As for the legal aspects...this is not a concern of mine, altho' I am not aware of the specifics of the law in regards to exemptions for religious services (altho' I do know those exemptions exist).


----------



## eirual (Mar 21, 2006)

http://abagond.wordpress.com/2011/11/28/kohlbergs-stages-of-moral-development/

Kohlbert's stages of morality.

Living life only by the laws of the land is stage 4 of 6. My theory: laws change. That does not make the behaviour they regulate inharently right or wrong. If you were living in Germany during the holocaust, it would be illegal to help a Jew. That behaviour in and of isself is not wrong; it's the law that made it wrong. During prohibition it was illegal for anyone to drink. Again, that's legislation dictating that that behaviour is wrong, not the behaviour itself.

Laws are confined to a specific space and time. I don't think that necessarily makes the behaviour they govern wrong and soemtimes you have to choose for yourself regardless what local laws say.

If the behaviour makes you uncomfortable, fine; follow your heart. If it's solely the legality holding you back, nuts to it, and take in the body of christ without shame or concern for local legislation.


----------



## eirual (Mar 21, 2006)

P.S. We had wine in our church growing up, and I drank it as a child, but many of my friends' had grape juice. ....why IS there a difference?

I choose not to take communion when I attend church these days, but I would have no problem letting my kids if that's were something we did or something they chose.


----------



## MamaPrincess (Aug 1, 2012)

.


----------



## Evan&Anna's_Mom (Jun 12, 2003)

I too am Episcopalian rather than Roman Catholic, so I may not have the same theology. But I will say that my children have received both bread & wine since they could toddle to the communion rail and I don't have a problem with it. But I do know that you aren't "required" to take both parts and for a while my son refused the wine because he just didn't like the taste. Not a big deal either way and up to them.

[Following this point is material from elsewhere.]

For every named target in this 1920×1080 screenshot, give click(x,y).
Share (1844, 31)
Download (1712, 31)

One of the images I treasure most is when my 2 YO DD was at the rail and the (visiting) priest skipped by her. She reached up, tugged on his cassock, put her hands out and said, "I am a child of God too please." He was suitably embarrassed at having skipped her and I was very happy with her understanding of the sacrament.

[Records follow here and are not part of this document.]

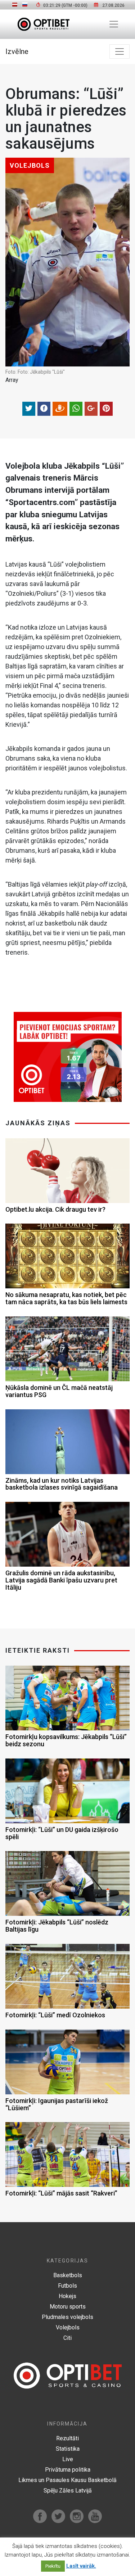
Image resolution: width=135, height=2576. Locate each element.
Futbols (67, 2285)
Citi (67, 2337)
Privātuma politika (67, 2469)
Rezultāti (67, 2438)
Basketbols (67, 2275)
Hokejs (67, 2296)
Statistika (68, 2448)
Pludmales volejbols (67, 2317)
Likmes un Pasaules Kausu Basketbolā (67, 2480)
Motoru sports (68, 2306)
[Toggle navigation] (114, 24)
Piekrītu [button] (52, 2566)
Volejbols (68, 2327)
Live (67, 2459)
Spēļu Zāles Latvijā (68, 2490)
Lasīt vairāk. (81, 2566)
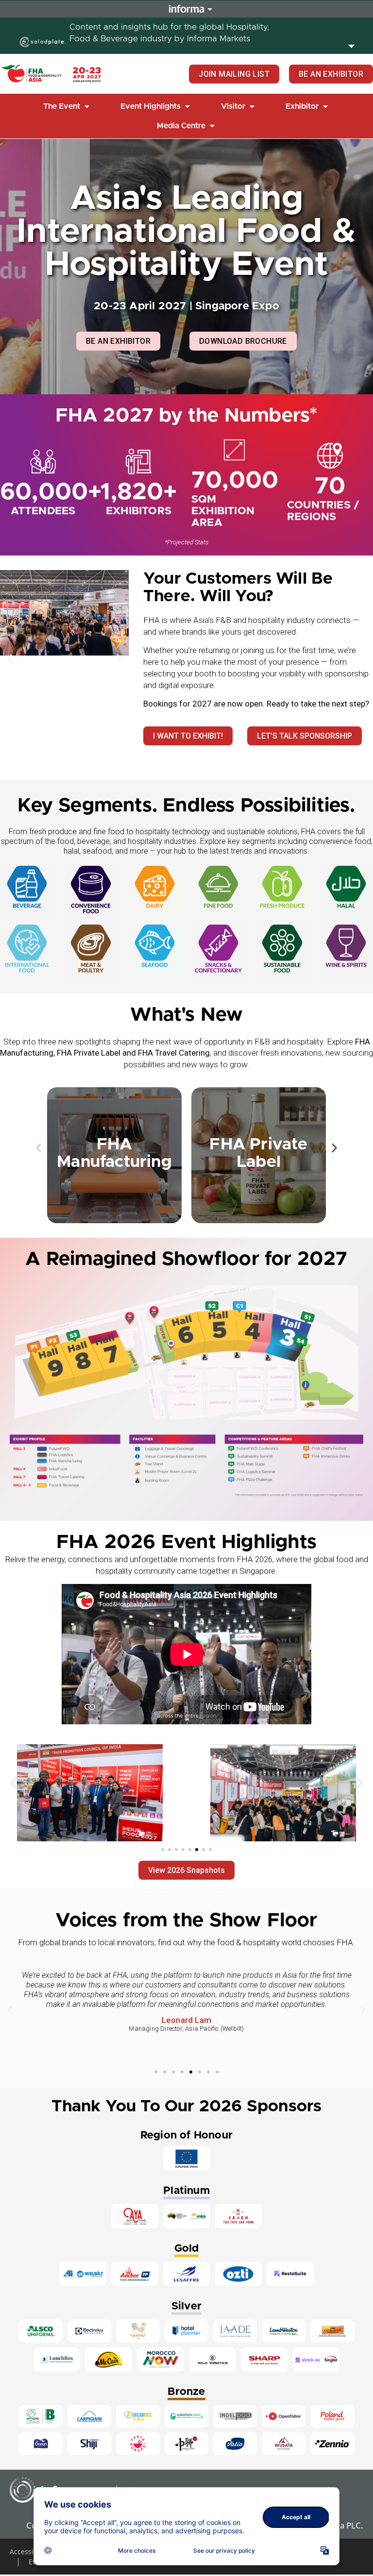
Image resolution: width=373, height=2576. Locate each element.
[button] (67, 106)
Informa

I think there are two things here -- the first is how you feel about communion and religion overall. From the religion standpoint, if this troubles you then I would have a conversation with your priest. He should be able to give you a better understanding of the theology behind it and the options your family has. For us, participating in communion is part of being Christian and part of the the family of Christ and that is more important than any potential harm that might come from that sip of wine.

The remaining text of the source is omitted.